Le Joueur, Dostoïevski

Je me souviens qu’on avait eu une période Dostoïevski, genre Crime et Châtiment, au lycée et en prépa.

J’ai toujours fait croire que je l’avais lu alors qu’en fait, non. En même temps, Dostoïevski c’est chaud patate  mais bon, j’avais cédé à la tentation, en lisant Le Joueur  en hypo. 

Et bien, ça défonçait tout. Mais faut avoir un peu vécu pour s’accrocher à Dostoïevski, sinon on est vite dépassé. C’est comme Guerre et Paix, de Tolstoï ce sont des romans pour ma retraite. ( Alors que Ana Karénine, non, c’est plus pour bientôt, genre les vacances)

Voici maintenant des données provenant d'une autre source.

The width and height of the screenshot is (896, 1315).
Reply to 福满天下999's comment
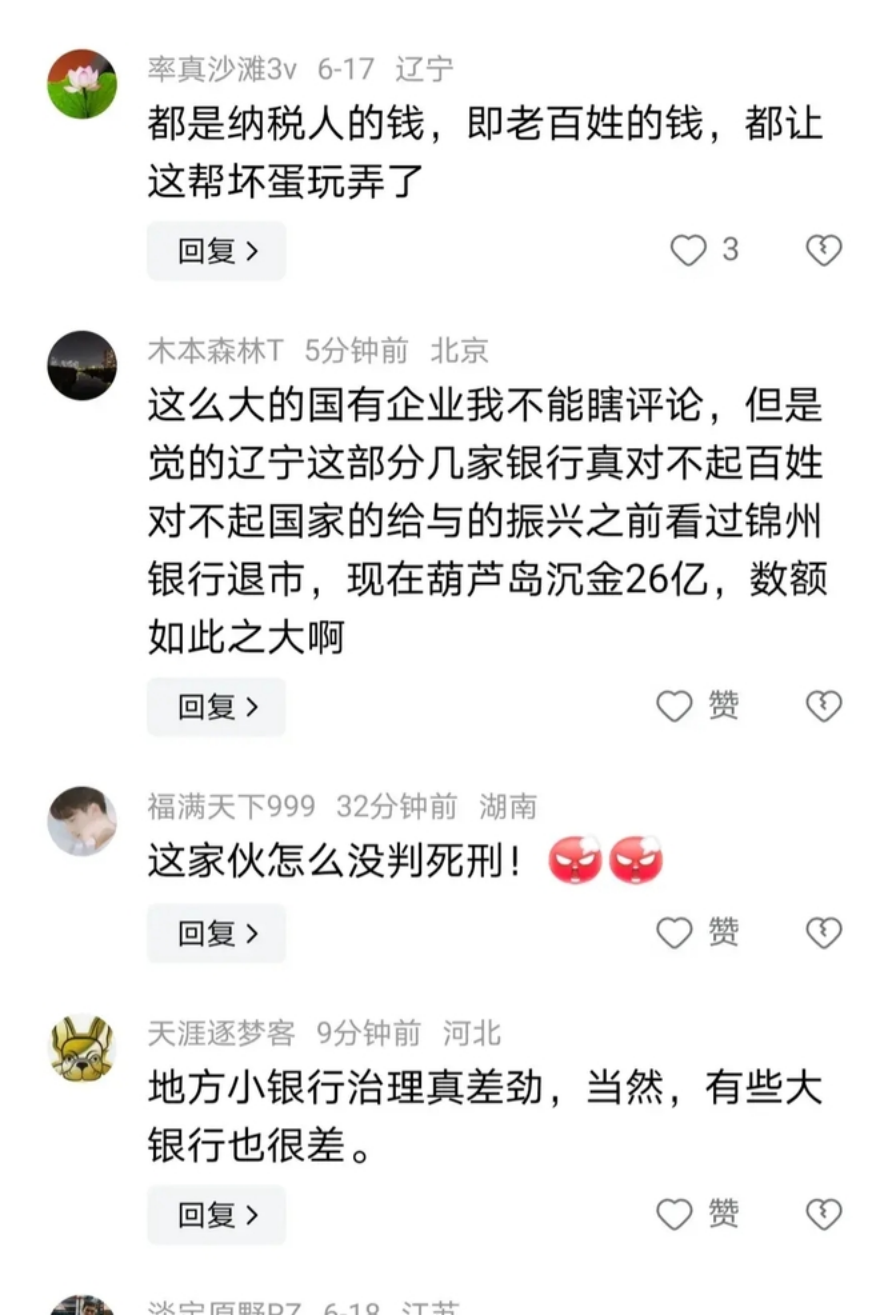tap(216, 933)
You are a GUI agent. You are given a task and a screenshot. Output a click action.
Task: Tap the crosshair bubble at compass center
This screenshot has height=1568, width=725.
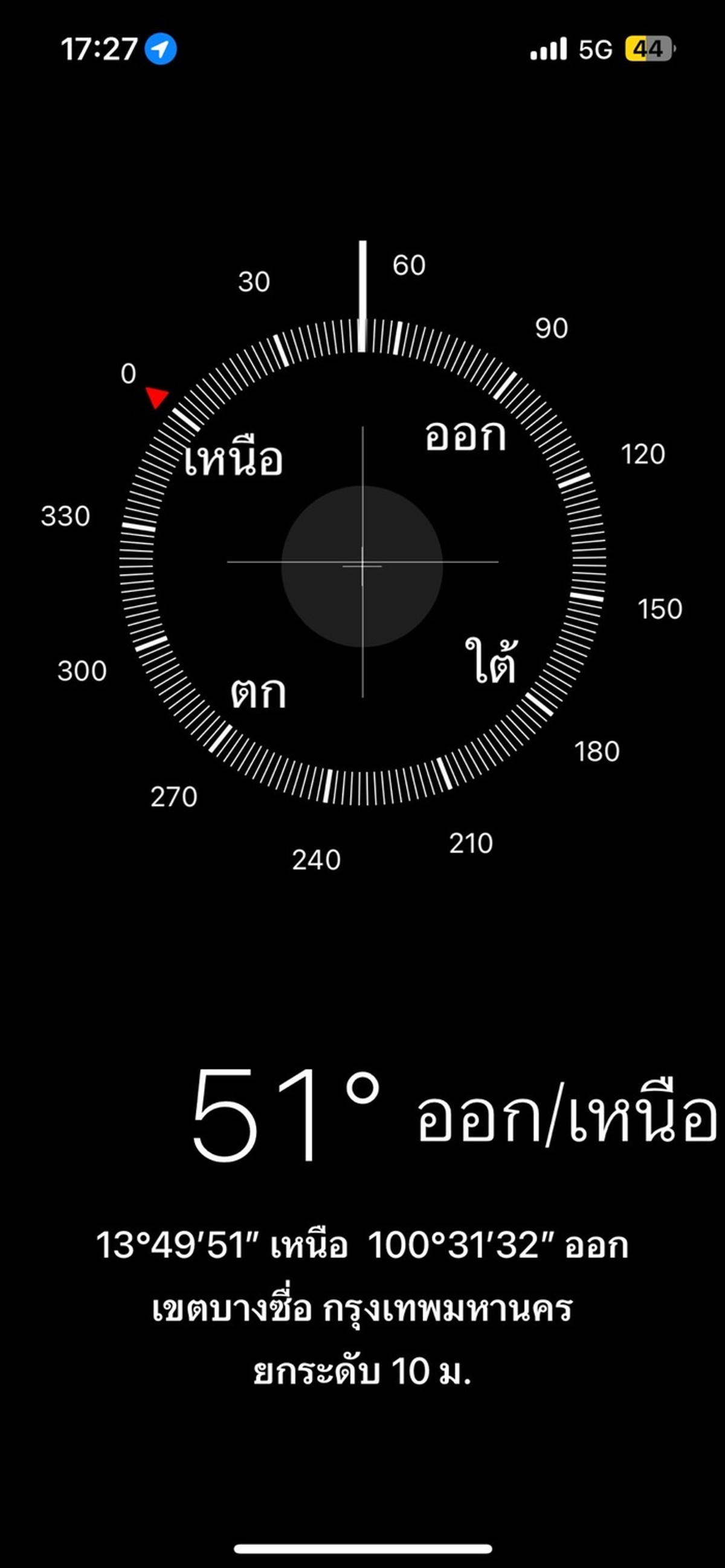[x=362, y=565]
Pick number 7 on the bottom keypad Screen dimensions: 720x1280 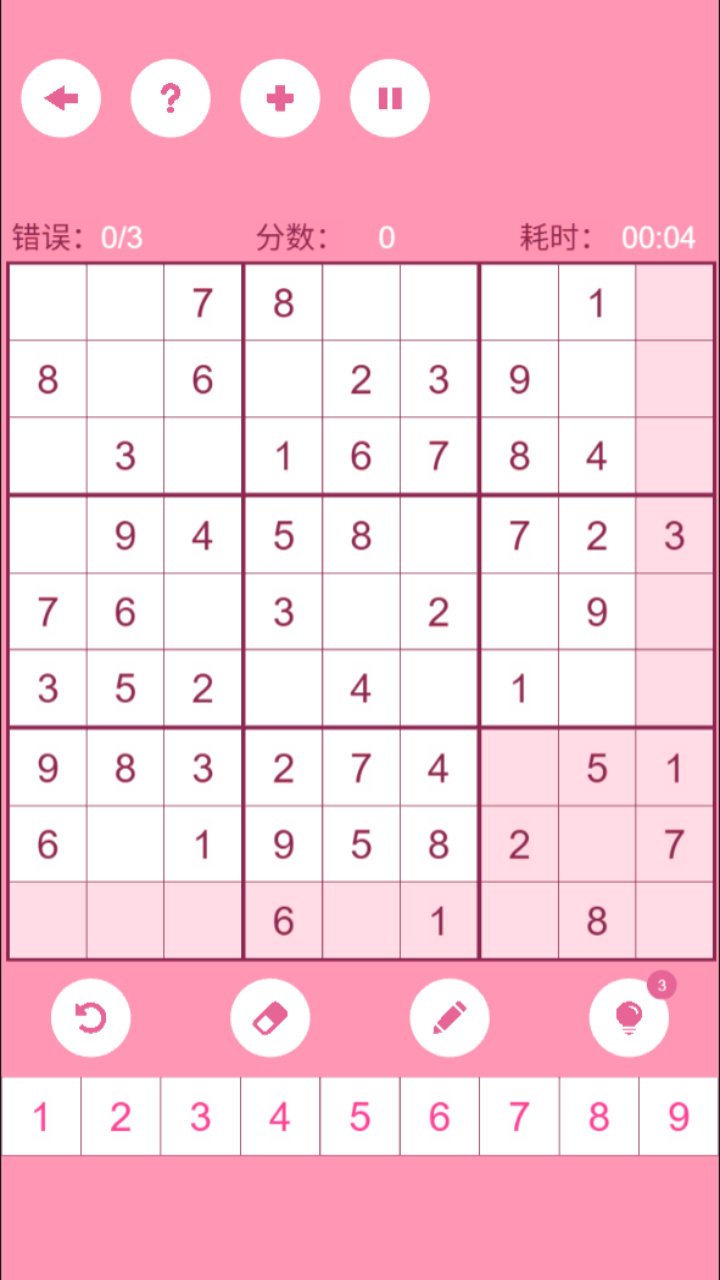tap(519, 1116)
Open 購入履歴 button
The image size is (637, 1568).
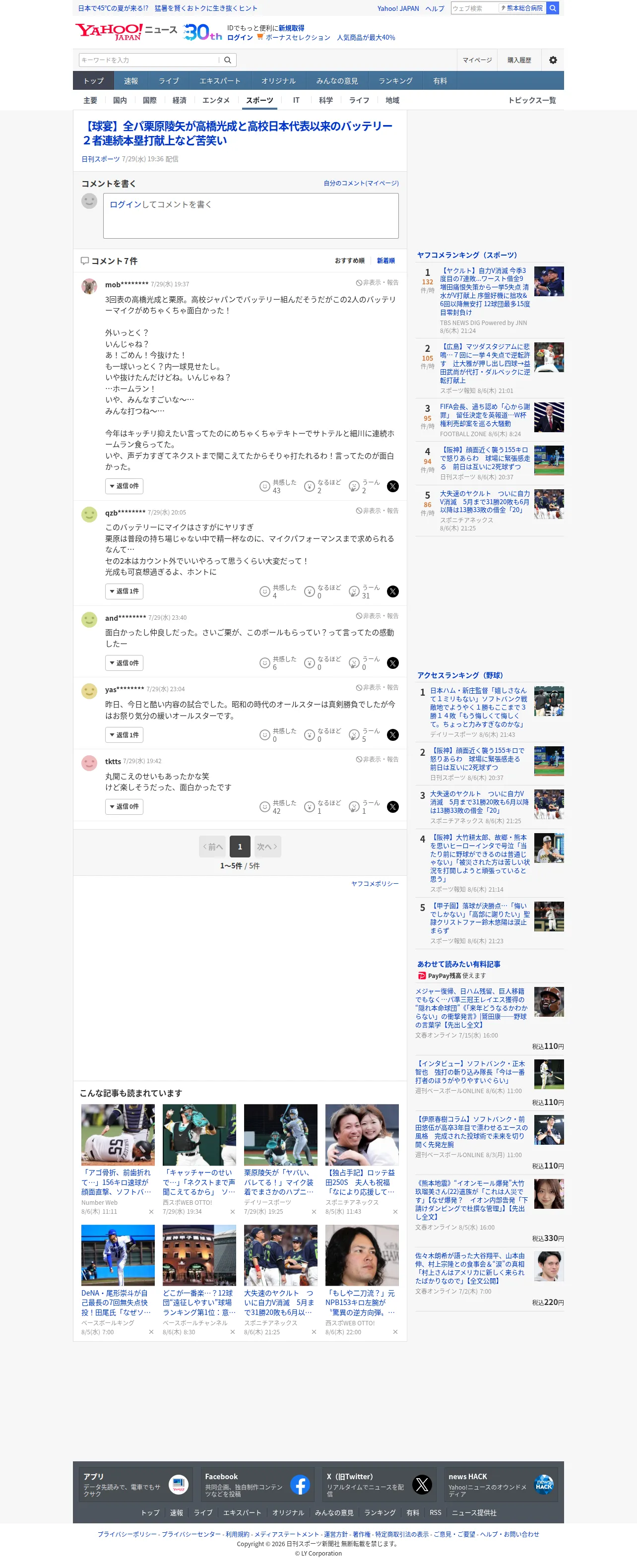519,60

Pour résumer un peu, le roman se déroule dans une ville d’eau ( imaginée par Dostoïevski) dont le casino attire pas mal de gens. Le héros, Alexeï Ivanovitch est précepteur de Pauline dont il tombe amoureux. Mais Dostoïevski aime quand le roman foisonne de personnage et ne s’arrête pas là, il y a le général, un Anglais riche, un Marquis et une grand-mère dont on souhaite la mort pour récupérer l’héritage puisque la famille est en pleine crise.

Au milieu de tout ça, des éléments un peu fantasques surgissent et font que notre cher et tendre narrateur, Alexeï, se met à jouer, d’abord pour la mère-grand puis pour Pauline. Et il finit par jouer pour lui, après avoir gagner, il dilapide son argent, finit valet voire pire, persuader qu’il se refera.

Dostoïevski conte comment un homme hostile aux jeux sombre dans un engrenage terrible dans lequel il perd jusqu’à sa condition d’homme.

Il faut savoir que Fiodor ( on est intime maintenant) avait la maladie du jeu, il a longuement joué et perdu et il traduit dans ce roman avec justesse l’addiction aux jeux. Ce roman, écrit dans l’urgence, est tenu par des faits autobiographique telle que l’addiction même de Dostoïevski ou encore son amour pour Pauline ( ici Paulina) qui fut sa maîtresse.

Ce n’est certes pas un des romans les plus marquant de Dostoïevski mais il est court et se lit facilement, bien plus facilement que Crime et Châtiment . Et cela ne nous empêche pas de nous confronter à une foule de personnage, à des triangles amoureux et une écriture fluide qui dénonce avec sarcasme les sociétés européennes dîtes calculatrices ( face à la passion Russe).